Filed by EO Charging
pursuant to Rule 425 under the Securities Act of 1933
and deemed filed pursuant to Rule 14a-12
under the Securities Exchange Act of 1934
Subject Company: First Reserve Sustainable Growth Corp.
SEC File No.: 001-40169
Date: December 19, 2021
British van charging company EO started in pig shed to list on Nasdaq
Robert Lea, Industrial Editor
20 December 2021
thetimes.co.uk
An electric vehicle charging company set up in a former pig shed in Suffolk six years ago is about to hitch a ride on the “blank-cheque” listing wave in the United States and come to market in the new year with a valuation of about $675 million.
The journey from Stowmarket to the stock market has been accelerated by EO Charging becoming an exclusive provider of depot-based recharging points and maintenance services to the burgeoning electric van fleet of Amazon, the retail and delivery group.
The Nasdaq debut of EO will add Charlie Jardine, 30, its Tesla-driving founder and chief executive, to the list of Britain’s wealthiest young technology entrepreneurs. He and his backers are in line to share a $425 million stake in the company.

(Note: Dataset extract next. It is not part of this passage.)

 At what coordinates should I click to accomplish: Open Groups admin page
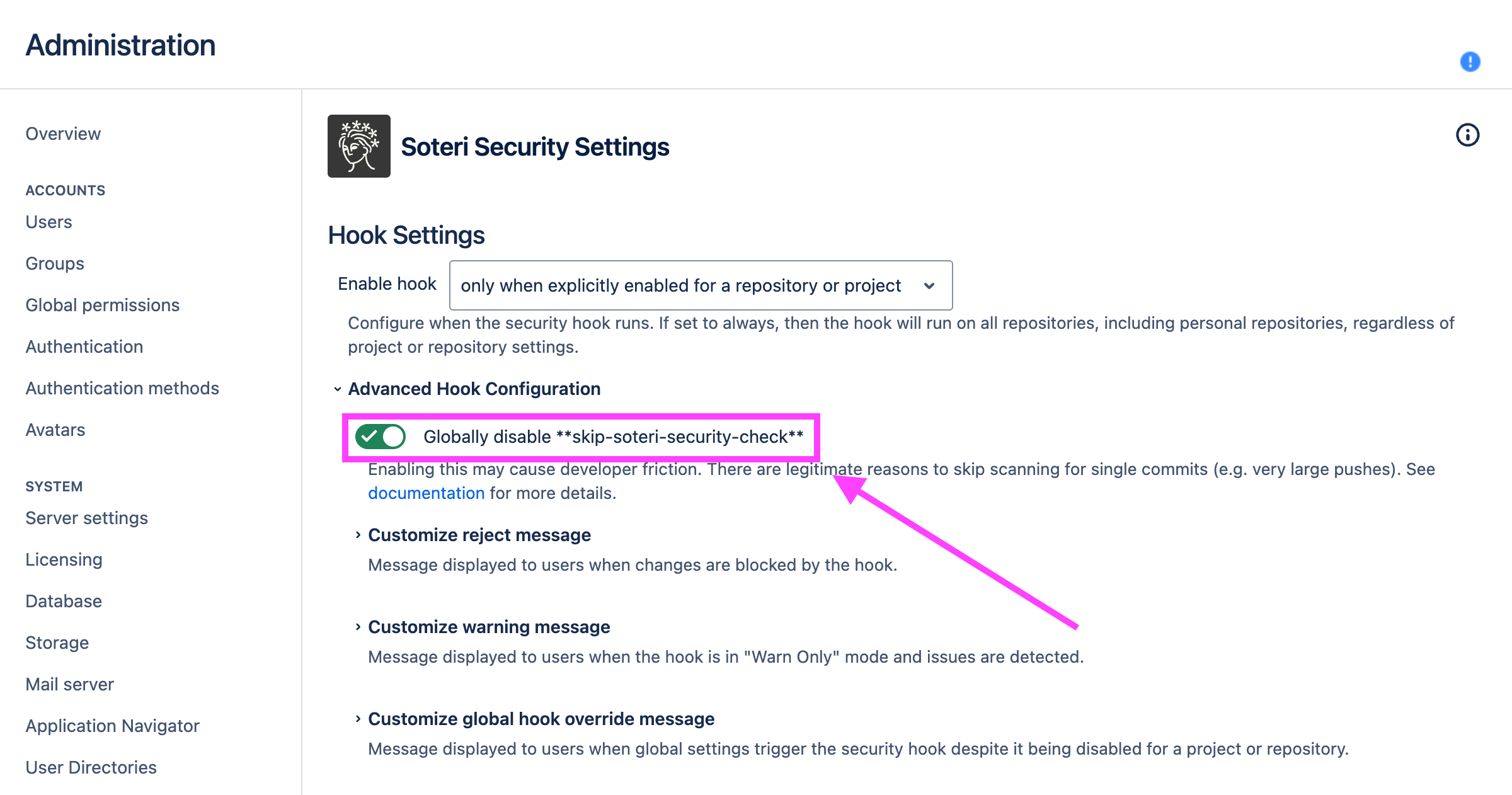(x=55, y=263)
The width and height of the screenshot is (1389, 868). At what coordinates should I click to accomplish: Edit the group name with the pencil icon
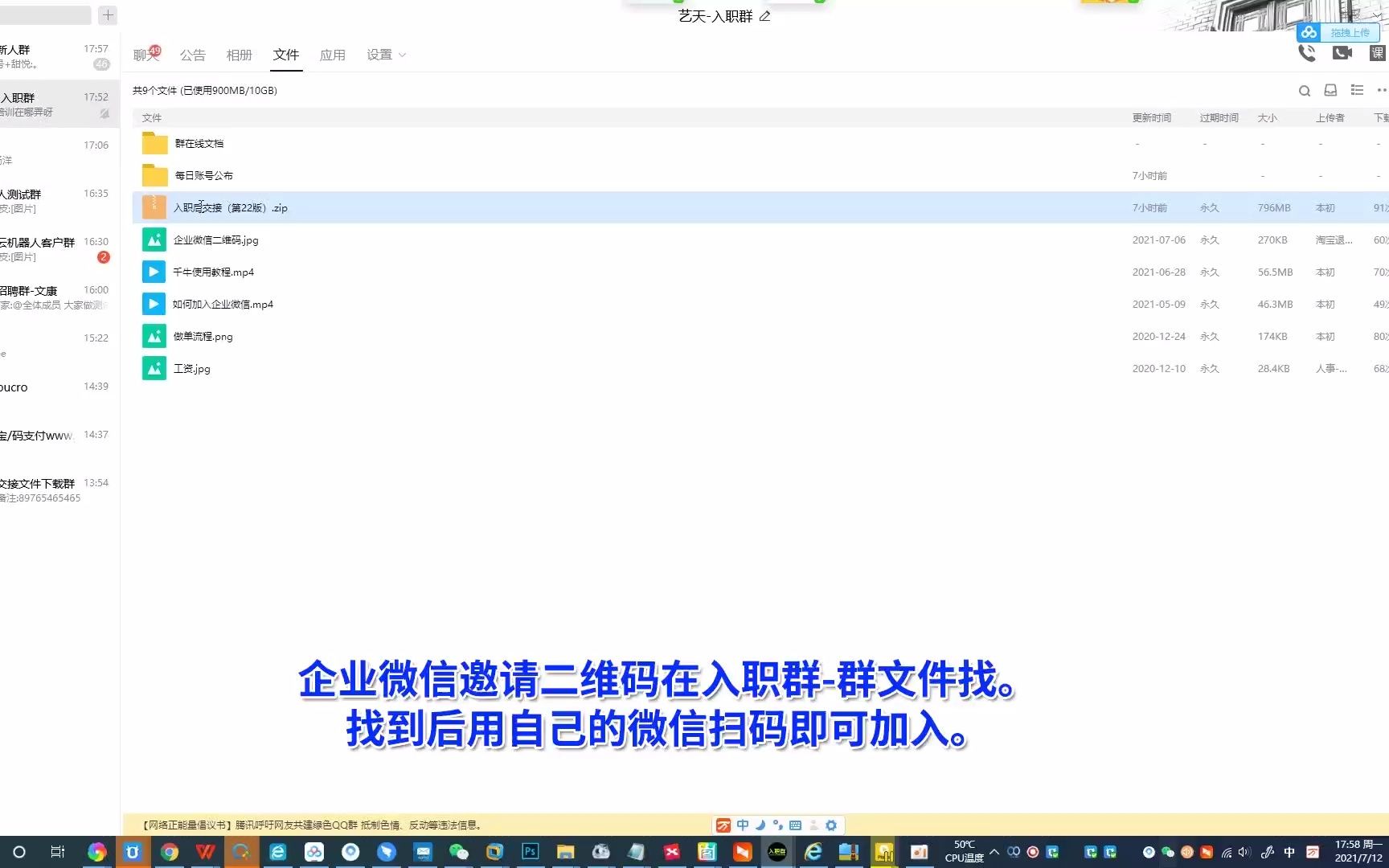click(766, 16)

At present EO Charging turns over only £15 million a year and employs 180 people designing, manufacturing and installing charging points for fleet users, developing and managing the software that operates them and providing the back-up services to keep them running. It has 60,000 installed points mainly in the UK, Ireland and Scandinavia, 5,000 of which are with Amazon around Europe.
It has won similar contracts for the electric fleets of DHL and Tesco and is going into the increasingly electrified garages of Go-Ahead, London’s largest bus operator.
The company aims to raise $150 million through its reversal into the Nasdaq-quoted First Reserve Sustainable Growth Corp, a private equity-backed special purpose acquisition company, or SPAC, also called a blank-cheque company or what used to be known in London as a shell company.
It will use the money to more than double its workforce and to expand into Germany, Spain and America to continue its record of tripling revenues every two years. “The electric vehicle market is growing at 300 per cent a year and we are in a ten to twenty-year shift to electric vehicles,” said Jardine, who used to work for Pod Point, a UK-listed charging rival valued at £370 million, after studying at Leeds University.
“Some charging companies have concentrated on the home or street charging market or public charging in filling stations. We are focused on the fleet market. We are in the right place at the right time.”
The float will make a fortune for Jardine and his main backers — his father John Jardine, 60, a Suffolk farmer who made his money in mulching and compost, and Zouk Capital, a Knightsbridge private equity firm. When shares in the business start trading in January or February, existing shareholders are set to retain 63 per cent of the stock.
EO, which originally was called Electricity Online, joins other British zero emission-related start-ups going down the American SPAC route, including Arrival, the Banbury-based electric van and bus manufacturer, and Vertical Aerospace Group, the Bristol-based flying taxi firm. EO said that it had decided on a SPAC because of the speed at which it could list and raise money compared with an initial public offering in London, and because having a profile in the United States would open doors to expand in America.